Solusi pertama yang bisa dilakukan pemda adalah daerah melakukan efisiensi. Tito menegaskan, berdasarkan hasil penelusuran lapangan tim Kementerian Dalam Negeri (Kemendagri), terdapat sejumlah anggaran yang mestinya bisa diefisiensi oleh daerah guna menggaji pegawai, seperti besarnya anggaran perjalanan dinas hingga honor rapat.
Dia pun mengapresiasi Bupati Lahat yang berinisiatif melakukan efisiensi dari sejumlah belanja pendukung daerah sehingga mampu menghemat Rp400 miliar.
"Nah itu yang saya minta, kerjakan dulu itu (efisiensi). Jangan tahu-tahu minta aja langsung tambahan DAU (Dana Alokasi Umum), No. Kerjakan dulu efisiensi dan kami akan turunkan tim," kata dia.
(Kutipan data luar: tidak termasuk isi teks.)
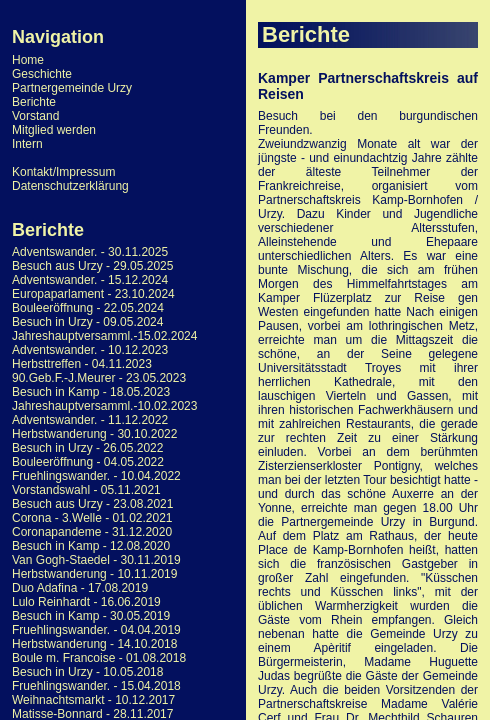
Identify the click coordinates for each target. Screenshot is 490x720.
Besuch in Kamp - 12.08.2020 (91, 546)
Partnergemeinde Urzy (72, 88)
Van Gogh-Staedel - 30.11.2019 (96, 560)
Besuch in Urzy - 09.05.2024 (87, 322)
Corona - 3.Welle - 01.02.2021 (92, 518)
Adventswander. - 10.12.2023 (90, 350)
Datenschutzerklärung (70, 186)
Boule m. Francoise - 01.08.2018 (99, 658)
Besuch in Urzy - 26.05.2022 (87, 448)
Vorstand (35, 116)
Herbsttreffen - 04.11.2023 (82, 364)
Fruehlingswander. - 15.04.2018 (96, 686)
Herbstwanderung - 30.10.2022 (94, 434)
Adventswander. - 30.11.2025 (90, 252)
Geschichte (42, 74)
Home (28, 60)
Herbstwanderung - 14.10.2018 (94, 644)
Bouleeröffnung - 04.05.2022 (88, 462)
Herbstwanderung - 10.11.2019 (94, 574)
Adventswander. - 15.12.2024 (90, 280)
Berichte (34, 102)
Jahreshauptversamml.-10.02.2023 (104, 406)
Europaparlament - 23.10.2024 (93, 294)
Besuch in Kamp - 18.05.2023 (91, 392)
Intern (27, 144)
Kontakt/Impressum (63, 172)
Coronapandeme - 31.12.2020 (92, 532)
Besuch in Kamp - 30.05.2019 (91, 616)
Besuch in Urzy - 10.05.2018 (87, 672)
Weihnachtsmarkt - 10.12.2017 (93, 700)
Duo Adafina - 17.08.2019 (80, 588)
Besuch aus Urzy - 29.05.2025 (92, 266)
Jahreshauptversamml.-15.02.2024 (104, 336)
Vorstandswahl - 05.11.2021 (86, 490)
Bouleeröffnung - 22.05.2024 (88, 308)
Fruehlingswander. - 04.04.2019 (96, 630)
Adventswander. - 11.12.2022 (90, 420)
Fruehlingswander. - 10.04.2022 (96, 476)
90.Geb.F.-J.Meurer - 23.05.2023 (99, 378)
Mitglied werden (54, 130)
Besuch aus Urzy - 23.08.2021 (92, 504)
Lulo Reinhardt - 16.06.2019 (86, 602)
2. Mendorong Kementerian Keuangan dan akan mengawal pencairan DBH

Langkah kedua dilakukan ketika Kemendagri telah menurunkan tim ke daerah dan hasilnya memang diperlukan adanya insentif, khususnya bagi daerah yang memiliki Dana Bagi Hasil (DBH) yang belum disalurkan oleh pemerintah pusat. Tito pun mendorong Kementerian Keuangan dan akan mengawal pencairan DBH tersebut.
"Kita akan sampaikan ke Menteri Keuangan, tolong dong bayarin yang itu. Karena itu buat belanja pegawai. Begitu dibayar, dia sudah cukup, selesai masalah," kata dia.
3. Pemerintah siap memberikan insentif DAU melalui Kementerian Keuangan

Langkah terakhir dilakukan untuk daerah yang sudah dibedah dari sisi efisiensi anggaran dan tidak memiliki DBH atau betul-betul mengalami kekurangan. Tito menegaskan pemerintah siap memberikan insentif DAU melalui Kementerian Keuangan. Pihaknya mencatat, terdapat 79 daerah yang mengalami kesulitan tersebut.
"Nah ada daerah yang mungkin efisiensi sudah dilakukan, sudah kita bedah, enggak cukup. DBH enggak ada atau ada DBH tapi enggak cukup bayar belanja pegawai dari jalan lain. Ini harus top up dari Menteri Keuangan," ucap dia.